Research talk:Onboarding new Wikipedians/Rollout/Work log/2014-03-20
Add topicThursday, March 20th
[edit]First thing first, I need to move my analysis from yesterday to the main page. Then I need to pick up the analysis of the first month of GettingStarted. My primary goal with the first 30 days analysis is to figure out the scale at which GettingStarted operates. It will be very similar to the two weeks funnel analysis that I performed earlier, but I'll focus on keeping it simple and generating cross-wiki comparisons. OK. To main document. --Halfak (WMF) (talk) 14:04, 20 March 2014 (UTC)
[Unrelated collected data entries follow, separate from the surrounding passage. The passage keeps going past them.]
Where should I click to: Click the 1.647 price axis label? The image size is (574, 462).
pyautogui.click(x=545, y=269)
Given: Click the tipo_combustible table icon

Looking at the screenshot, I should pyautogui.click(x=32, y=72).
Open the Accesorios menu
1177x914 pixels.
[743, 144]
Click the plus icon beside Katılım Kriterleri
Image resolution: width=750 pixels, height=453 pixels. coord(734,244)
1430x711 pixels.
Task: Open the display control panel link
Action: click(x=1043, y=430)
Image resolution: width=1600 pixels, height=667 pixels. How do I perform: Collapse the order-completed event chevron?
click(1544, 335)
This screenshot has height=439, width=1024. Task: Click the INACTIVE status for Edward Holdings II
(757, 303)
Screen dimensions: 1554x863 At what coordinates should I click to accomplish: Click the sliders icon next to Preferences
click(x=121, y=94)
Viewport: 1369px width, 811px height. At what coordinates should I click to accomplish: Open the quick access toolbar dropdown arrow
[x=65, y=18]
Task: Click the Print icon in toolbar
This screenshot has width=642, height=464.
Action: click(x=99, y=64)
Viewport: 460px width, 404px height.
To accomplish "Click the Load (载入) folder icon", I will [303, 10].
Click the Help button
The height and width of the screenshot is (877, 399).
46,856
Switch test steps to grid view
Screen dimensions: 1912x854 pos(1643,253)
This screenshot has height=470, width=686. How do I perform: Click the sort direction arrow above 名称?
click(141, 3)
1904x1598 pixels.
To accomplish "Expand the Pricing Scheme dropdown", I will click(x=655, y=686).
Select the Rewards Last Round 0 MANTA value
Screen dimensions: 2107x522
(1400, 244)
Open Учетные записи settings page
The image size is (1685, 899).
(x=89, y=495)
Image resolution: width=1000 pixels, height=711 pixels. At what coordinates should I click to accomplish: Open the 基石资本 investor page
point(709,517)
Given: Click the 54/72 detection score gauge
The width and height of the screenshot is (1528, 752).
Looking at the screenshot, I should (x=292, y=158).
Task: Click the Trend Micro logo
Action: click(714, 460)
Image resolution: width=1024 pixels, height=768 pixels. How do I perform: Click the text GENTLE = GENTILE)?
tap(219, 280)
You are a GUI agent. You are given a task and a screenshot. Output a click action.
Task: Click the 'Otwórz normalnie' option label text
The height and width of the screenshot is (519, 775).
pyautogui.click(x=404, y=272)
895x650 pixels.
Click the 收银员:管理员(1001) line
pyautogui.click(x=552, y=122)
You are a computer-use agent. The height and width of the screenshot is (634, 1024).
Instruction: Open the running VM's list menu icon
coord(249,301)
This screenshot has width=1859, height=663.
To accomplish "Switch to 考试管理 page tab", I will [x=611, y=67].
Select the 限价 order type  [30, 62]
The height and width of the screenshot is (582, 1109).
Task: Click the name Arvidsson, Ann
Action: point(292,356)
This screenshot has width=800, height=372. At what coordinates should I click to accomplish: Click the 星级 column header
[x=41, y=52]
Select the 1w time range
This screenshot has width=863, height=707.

I just added a bunch of content and fleshed out some of the methods section. Also this figure explaining the natural experiment:
--Halfak (WMF) (talk) 19:06, 20 March 2014 (UTC)
Now it's time to think about what will help us best understand how many newcomers GS is affecting.
I want to know:
- How many newly registered users showed up on all projects in the month post-deployment?
- How of those users registered via desktop?
- How many of those users registered on a GS wiki? (This will be tricky because jawiki came late)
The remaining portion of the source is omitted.